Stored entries

========================================================================

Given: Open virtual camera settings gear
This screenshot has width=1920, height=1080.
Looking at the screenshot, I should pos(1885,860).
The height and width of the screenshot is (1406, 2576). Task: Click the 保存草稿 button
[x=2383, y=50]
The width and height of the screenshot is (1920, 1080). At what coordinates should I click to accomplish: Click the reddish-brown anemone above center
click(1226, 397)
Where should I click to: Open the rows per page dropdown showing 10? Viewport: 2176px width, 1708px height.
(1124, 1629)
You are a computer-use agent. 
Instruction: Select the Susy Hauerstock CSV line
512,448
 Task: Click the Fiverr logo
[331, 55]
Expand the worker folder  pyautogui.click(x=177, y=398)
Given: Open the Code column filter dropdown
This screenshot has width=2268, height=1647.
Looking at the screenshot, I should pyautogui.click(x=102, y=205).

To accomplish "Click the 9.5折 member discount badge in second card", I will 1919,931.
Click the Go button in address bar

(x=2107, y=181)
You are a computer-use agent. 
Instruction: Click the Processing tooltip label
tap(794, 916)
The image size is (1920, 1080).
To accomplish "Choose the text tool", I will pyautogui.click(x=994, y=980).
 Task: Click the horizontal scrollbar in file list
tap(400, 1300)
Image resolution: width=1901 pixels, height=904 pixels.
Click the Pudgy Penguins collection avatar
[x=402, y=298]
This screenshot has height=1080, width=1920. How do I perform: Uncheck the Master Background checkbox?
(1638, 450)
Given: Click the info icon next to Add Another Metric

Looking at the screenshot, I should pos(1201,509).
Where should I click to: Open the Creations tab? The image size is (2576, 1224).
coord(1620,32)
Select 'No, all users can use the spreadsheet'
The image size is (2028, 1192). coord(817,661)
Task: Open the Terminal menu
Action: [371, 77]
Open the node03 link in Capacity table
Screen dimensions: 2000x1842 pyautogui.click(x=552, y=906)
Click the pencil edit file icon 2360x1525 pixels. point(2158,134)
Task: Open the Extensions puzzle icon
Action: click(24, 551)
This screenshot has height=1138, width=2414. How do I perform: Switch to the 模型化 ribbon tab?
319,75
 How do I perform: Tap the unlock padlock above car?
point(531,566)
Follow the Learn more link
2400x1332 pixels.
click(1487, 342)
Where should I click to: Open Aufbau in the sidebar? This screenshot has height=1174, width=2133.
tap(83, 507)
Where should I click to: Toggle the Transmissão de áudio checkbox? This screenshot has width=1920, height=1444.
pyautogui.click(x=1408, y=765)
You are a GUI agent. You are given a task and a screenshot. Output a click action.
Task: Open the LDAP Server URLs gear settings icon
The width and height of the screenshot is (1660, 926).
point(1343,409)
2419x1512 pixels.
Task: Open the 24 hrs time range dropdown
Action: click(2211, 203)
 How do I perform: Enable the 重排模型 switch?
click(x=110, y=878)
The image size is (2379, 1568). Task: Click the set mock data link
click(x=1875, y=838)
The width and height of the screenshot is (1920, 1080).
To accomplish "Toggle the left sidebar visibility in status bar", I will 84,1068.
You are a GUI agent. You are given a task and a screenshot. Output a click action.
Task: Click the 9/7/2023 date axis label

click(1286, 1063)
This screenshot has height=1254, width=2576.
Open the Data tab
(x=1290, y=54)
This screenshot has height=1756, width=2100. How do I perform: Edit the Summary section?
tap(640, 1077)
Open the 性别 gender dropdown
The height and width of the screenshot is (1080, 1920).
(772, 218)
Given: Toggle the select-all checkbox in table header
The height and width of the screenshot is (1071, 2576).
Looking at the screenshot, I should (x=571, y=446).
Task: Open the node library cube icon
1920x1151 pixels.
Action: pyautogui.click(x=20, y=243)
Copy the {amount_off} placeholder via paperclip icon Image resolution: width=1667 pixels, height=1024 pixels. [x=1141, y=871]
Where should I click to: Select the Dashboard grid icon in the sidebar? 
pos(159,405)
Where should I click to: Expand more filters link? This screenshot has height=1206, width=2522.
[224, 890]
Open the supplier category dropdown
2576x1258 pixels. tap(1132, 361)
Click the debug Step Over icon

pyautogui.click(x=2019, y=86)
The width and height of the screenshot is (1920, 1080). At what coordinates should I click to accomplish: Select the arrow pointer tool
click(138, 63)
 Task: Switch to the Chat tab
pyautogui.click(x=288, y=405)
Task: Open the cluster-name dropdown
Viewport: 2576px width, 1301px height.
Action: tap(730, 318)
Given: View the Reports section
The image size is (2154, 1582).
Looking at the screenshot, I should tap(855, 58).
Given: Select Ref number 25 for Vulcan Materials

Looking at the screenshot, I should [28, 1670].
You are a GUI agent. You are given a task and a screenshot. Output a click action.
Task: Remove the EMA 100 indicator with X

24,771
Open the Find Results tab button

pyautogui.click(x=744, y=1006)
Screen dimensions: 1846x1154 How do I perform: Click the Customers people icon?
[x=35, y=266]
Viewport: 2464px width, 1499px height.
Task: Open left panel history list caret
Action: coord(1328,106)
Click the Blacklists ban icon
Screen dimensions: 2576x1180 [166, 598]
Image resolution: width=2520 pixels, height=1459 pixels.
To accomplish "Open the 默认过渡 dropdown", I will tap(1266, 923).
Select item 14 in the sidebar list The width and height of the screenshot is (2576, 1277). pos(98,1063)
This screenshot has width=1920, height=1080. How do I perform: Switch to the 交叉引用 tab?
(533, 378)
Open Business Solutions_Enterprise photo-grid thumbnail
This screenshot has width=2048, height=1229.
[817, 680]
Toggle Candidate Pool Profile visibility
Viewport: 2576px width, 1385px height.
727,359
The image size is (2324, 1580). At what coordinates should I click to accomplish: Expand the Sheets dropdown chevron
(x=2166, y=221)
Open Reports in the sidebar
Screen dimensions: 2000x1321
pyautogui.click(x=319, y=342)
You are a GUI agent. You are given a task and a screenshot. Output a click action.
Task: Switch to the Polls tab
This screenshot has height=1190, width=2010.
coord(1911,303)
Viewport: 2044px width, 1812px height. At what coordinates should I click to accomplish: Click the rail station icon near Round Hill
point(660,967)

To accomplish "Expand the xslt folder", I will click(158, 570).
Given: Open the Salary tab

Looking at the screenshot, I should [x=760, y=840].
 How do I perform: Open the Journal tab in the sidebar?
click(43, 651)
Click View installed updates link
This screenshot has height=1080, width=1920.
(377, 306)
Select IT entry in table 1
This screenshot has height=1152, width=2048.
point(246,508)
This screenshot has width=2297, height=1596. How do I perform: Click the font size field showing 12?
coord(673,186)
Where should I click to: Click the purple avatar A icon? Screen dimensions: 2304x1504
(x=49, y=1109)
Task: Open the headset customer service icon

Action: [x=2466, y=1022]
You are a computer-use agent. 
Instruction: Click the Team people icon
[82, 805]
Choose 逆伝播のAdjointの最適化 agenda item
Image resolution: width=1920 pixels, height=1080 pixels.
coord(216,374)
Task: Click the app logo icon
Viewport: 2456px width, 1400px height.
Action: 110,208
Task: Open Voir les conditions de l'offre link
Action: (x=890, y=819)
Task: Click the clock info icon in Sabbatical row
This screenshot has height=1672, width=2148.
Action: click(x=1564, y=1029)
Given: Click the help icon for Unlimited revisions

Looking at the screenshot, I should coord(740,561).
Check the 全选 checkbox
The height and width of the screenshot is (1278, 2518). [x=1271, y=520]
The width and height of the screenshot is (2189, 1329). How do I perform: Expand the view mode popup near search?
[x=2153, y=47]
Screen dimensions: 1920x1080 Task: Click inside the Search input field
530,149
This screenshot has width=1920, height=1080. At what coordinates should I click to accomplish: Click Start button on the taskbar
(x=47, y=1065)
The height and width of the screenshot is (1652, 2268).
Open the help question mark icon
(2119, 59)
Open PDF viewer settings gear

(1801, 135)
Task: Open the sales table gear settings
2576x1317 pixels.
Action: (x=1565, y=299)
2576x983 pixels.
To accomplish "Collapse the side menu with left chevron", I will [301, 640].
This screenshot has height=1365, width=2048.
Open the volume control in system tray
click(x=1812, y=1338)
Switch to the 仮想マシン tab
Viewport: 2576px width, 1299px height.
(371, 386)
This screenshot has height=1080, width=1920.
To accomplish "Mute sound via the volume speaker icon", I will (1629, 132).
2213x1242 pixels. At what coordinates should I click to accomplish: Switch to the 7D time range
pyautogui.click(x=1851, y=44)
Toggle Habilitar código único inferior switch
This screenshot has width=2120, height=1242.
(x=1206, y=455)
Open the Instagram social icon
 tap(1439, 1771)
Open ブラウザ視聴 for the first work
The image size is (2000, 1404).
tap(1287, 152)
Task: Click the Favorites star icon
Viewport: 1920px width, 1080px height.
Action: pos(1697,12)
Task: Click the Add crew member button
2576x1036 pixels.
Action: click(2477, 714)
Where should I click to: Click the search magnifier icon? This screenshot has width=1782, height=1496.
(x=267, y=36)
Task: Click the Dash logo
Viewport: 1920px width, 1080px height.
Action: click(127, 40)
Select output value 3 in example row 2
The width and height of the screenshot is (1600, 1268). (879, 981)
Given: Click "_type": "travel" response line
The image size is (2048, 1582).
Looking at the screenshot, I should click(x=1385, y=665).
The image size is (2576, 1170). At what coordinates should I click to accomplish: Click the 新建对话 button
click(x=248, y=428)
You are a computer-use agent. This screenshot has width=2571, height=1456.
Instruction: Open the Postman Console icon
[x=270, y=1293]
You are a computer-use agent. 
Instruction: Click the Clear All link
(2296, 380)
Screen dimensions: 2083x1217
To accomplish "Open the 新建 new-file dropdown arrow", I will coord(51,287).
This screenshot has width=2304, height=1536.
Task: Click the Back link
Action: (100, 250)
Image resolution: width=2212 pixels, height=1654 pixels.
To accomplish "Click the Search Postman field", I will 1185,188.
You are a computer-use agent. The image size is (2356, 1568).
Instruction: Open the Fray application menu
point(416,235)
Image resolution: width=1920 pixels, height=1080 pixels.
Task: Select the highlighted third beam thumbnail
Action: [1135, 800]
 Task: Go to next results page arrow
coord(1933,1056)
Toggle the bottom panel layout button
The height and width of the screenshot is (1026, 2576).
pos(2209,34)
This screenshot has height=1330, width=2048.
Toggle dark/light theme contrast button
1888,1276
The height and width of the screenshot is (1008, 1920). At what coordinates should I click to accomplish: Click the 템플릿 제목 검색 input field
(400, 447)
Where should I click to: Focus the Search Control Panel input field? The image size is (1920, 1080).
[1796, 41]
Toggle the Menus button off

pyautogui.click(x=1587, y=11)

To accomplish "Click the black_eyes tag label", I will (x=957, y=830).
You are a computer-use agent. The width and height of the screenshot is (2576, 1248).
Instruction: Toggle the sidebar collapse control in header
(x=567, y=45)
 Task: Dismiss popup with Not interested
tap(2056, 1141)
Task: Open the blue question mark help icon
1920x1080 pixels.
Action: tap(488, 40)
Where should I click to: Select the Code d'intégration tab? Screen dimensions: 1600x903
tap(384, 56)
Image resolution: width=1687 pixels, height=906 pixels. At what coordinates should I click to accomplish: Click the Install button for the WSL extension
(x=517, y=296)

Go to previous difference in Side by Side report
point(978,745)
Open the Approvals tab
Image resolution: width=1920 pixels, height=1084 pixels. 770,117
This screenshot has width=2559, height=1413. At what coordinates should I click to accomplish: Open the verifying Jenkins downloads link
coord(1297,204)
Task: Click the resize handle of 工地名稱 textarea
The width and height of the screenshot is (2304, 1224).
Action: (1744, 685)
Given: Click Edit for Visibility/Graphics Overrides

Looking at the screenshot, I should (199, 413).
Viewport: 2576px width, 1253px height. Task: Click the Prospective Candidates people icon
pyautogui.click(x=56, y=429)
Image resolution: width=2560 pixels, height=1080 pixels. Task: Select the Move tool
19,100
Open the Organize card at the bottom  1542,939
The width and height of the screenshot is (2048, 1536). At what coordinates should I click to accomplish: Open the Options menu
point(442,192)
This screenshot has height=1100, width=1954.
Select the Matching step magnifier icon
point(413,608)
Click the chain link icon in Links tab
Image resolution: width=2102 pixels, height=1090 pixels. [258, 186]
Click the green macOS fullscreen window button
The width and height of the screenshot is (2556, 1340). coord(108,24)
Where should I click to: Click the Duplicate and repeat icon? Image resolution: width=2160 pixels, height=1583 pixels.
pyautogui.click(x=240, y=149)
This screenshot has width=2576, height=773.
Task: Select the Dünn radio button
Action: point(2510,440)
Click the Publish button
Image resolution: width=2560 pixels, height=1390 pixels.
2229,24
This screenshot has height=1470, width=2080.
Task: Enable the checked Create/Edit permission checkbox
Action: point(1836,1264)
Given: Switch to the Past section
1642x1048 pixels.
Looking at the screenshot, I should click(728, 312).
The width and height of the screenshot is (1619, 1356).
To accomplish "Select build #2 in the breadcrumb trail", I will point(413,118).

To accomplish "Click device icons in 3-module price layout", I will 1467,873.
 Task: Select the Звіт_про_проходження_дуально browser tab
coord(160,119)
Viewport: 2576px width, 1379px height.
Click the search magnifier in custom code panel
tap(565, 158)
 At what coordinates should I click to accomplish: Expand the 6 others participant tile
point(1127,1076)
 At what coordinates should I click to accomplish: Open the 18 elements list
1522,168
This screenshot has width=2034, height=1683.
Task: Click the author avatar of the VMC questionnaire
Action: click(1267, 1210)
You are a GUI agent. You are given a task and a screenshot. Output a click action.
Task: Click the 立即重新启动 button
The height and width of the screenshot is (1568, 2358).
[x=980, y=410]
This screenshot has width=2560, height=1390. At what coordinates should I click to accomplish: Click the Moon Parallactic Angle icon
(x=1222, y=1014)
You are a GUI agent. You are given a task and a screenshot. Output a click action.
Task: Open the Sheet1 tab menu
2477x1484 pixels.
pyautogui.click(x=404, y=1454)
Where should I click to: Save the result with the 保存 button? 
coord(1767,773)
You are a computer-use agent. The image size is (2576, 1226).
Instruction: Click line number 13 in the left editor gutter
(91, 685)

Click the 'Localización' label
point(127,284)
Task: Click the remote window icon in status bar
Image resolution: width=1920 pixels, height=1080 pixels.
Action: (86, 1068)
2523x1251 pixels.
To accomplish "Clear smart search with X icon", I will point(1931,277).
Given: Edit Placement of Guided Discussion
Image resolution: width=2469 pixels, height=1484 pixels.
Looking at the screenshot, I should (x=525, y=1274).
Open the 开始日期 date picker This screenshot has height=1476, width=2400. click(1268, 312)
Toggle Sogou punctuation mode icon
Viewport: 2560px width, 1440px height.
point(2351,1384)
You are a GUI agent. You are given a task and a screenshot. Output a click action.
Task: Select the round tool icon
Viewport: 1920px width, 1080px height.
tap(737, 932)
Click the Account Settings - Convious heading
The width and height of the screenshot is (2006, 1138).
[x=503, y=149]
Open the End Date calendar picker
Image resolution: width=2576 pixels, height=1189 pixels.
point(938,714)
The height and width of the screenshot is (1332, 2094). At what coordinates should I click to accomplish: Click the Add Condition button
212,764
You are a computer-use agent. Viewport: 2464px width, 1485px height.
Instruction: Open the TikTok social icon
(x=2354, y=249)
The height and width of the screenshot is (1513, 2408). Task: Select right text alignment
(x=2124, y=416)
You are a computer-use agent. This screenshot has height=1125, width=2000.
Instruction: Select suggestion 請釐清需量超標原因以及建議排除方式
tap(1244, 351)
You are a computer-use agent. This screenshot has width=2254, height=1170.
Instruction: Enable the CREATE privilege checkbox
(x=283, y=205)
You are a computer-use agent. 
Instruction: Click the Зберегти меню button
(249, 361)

========================================================================

Problem: Which lines in the records above contain the word "folder"? Return each of them.

Problem solution:
Expand the worker folder  pyautogui.click(x=177, y=398)
To accomplish "Expand the xslt folder", I will click(158, 570).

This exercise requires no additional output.